L’ancienne ministre de la Culture, Khalida Toumi, a comparu jeudi dernier devant le pôle financier d’Alger, après une détention provisoire de 29 mois.

Après plusieurs reports prolongeant sa détention de 29 mois, moins une semaine, le procès de l’ancienne ministre de la Culture, Khalida Toumi, s’est ouvert jeudi dernier devant le pôle financier du tribunal de Sidi M’hamed, près la cour d’Alger.
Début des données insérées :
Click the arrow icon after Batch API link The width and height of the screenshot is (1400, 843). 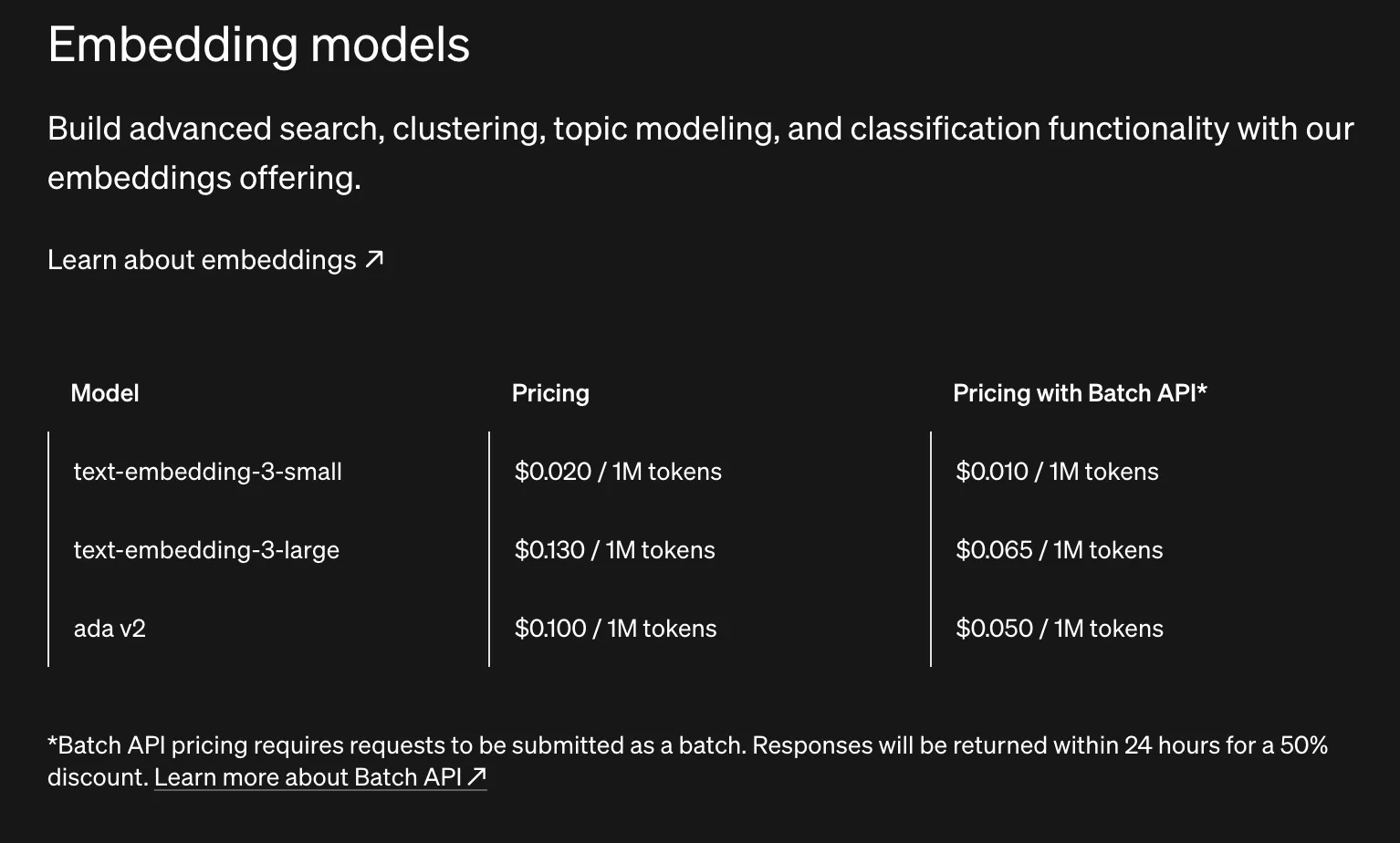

L’ex-ministre est poursuivie, avec Abdelhamid Benblidia, ordonnateur du ministère de la Culture, en détention, et Miloud Hakim, ex-directeur de la culture à Tlemcen, sous contrôle judiciaire, pour «abus de fonction», «dilapidation de deniers publics» et «octroi d’indus avantages».

Des faits liés à l’organisation des manifestations «Alger, capitale de la culture arabe», «Tlemcen, capital de la culture islamique», le 2e Festival panafricain, la réalisation du film sur l’Emir Abdelkader. Le juge commence par l’interroger sur les marchés liés aux travaux de réalisation du Musée des arts modernes d’Alger (MaMa). «Ce marché, d’une valeur de 300 millions de dinars, a été donné à Janson Control France, de gré à gré, pour des travaux de réalisation alors que la loi ne permet cette procédure que quand il s’agit de service, équipement ou étude.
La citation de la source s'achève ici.